NSC 2011: Cooking Up an Injury and Illness Prevention Program

Nov. 4, 2011
At the 2011 National Safety Council (NSC) Congress and Expo in Philadelphia, two risk management consultants discussed California's injury and illness prevention program and how safety professionals can prepare for a federal I2P2 program.

OSHA first proposed a possible Injury and Illness Prevention Program (I2P2) standard, which would compel employers to "find and fix hazards" in the workplace, in April 2010. Assistant Secretary of Labor for Occupational Safety and Health Dr. David Michaels has since stressed that developing this standard is one of his top priorities.

California already maintains its own injury and illness prevention program. During a Nov. 2 NSC session, Peter Kuchinsky, senior risk management consultant and trainer, and John Haaf, senior risk management consultant, both from the Association of California Water Agencies Joint Powers Insurance Authority (CWA/JPIA), framed their I2P2 presentation as a "recipe for safety."

The recipe for I2P2 apparently serves up a solid foundation for occupational safety and health.
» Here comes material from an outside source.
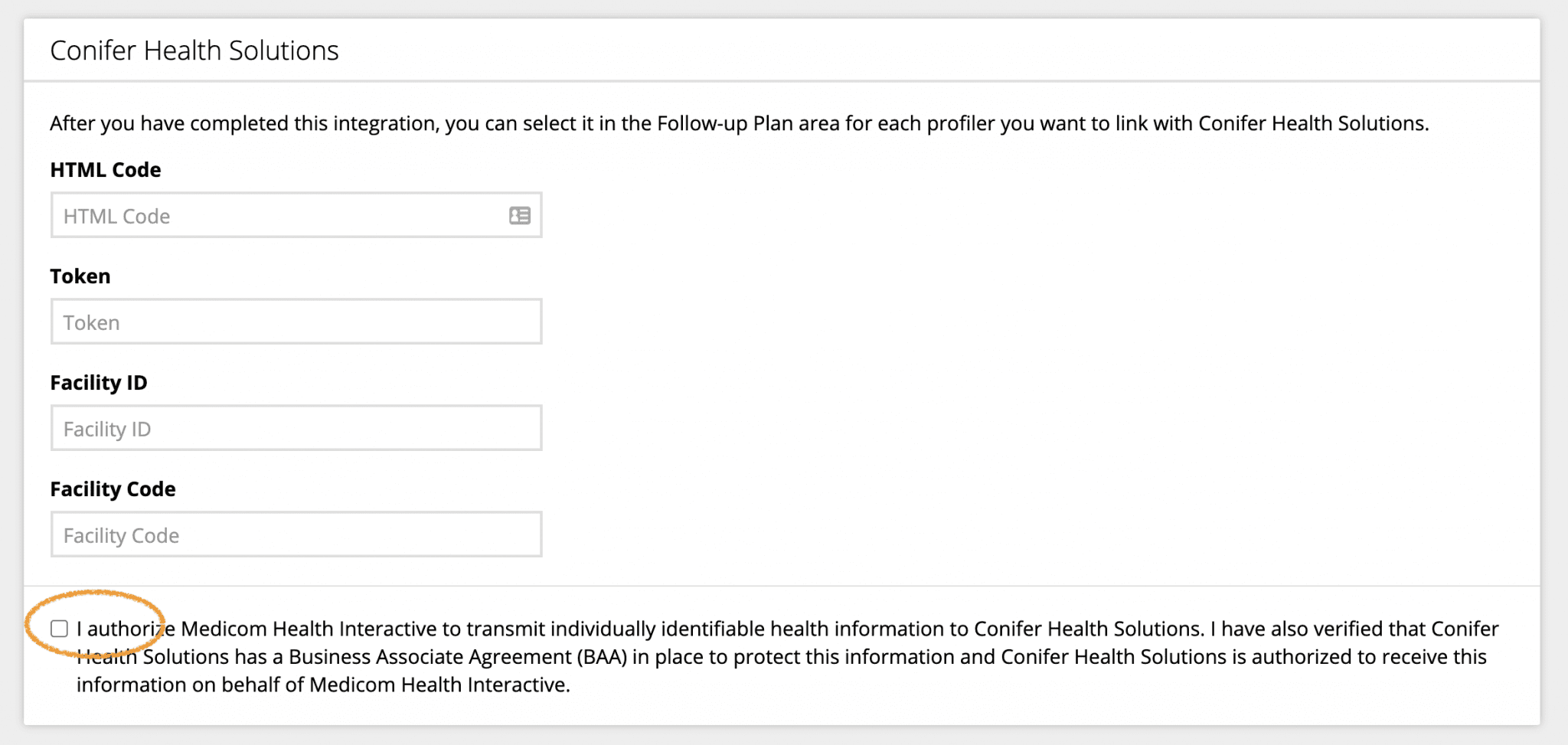Activate the Facility Code text field
1568x745 pixels.
coord(296,535)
As Haaf pointed out, while most regulations are reactive – created in response to workplace deaths or tragedies – I2P2 is proactive.
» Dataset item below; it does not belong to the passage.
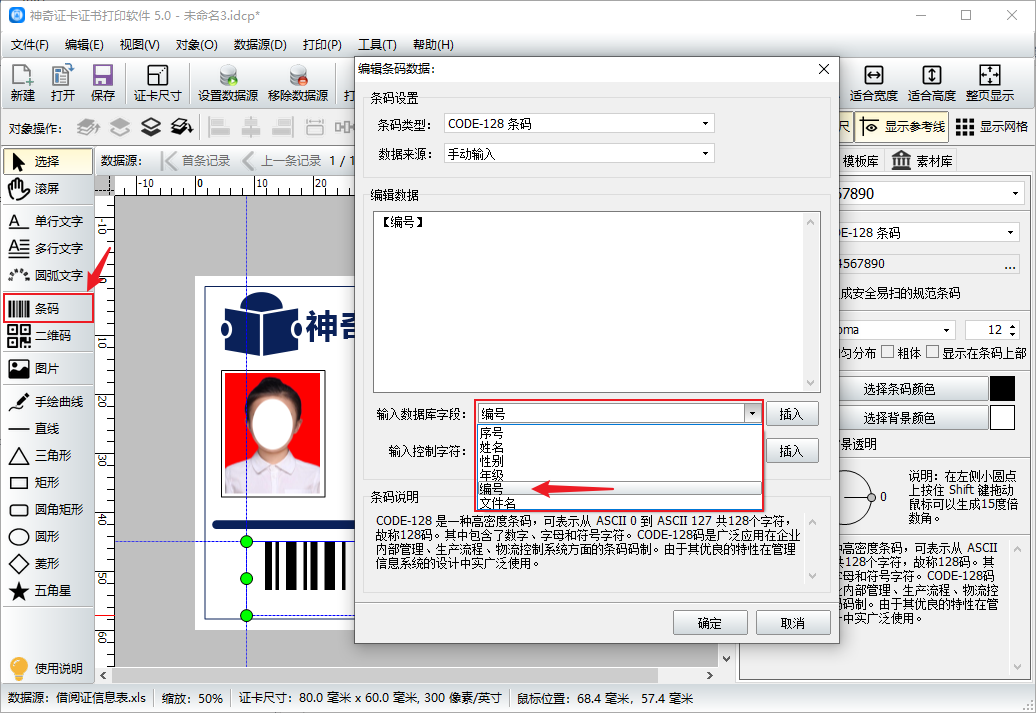Choose the 五角星 star shape tool
Screen dimensions: 1036x713
(48, 591)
"I2P2 is not an additive" to a safety and health program, Haaf said. "It is the foundation. A foundation that you can build a safety program on."

Kuchinsky and Haaf shared the six elements federal OSHA considers necessary components for I2P2:

1. Management leadership;
2. Worker participation;
3. Hazard identification;
4. Hazard prevention;
5. Control education and training; and
6. Program evaluation and improvement.

Kuchinsky told attendees that if they currently have a safety plan, they likely already have I2P2 covered.

Following the Recipe

To demonstrate how I2P2's elements must be properly implemented, Kuchinsky and Haaf called some attendees onstage, outfitted them in I2P2 aprons and chef hats, and encouraged them to mix together various food ingredients that stood in for the I2P2 elements. When the participants were done, their containers overflowed.

"We followed recipe but they didn’t all fit – it didn’t quite work out," Kuchinsky said. Haaf added that this exercise shows that safety professionals can’t simply throw together all the elements of I2P2 and expect immediate success.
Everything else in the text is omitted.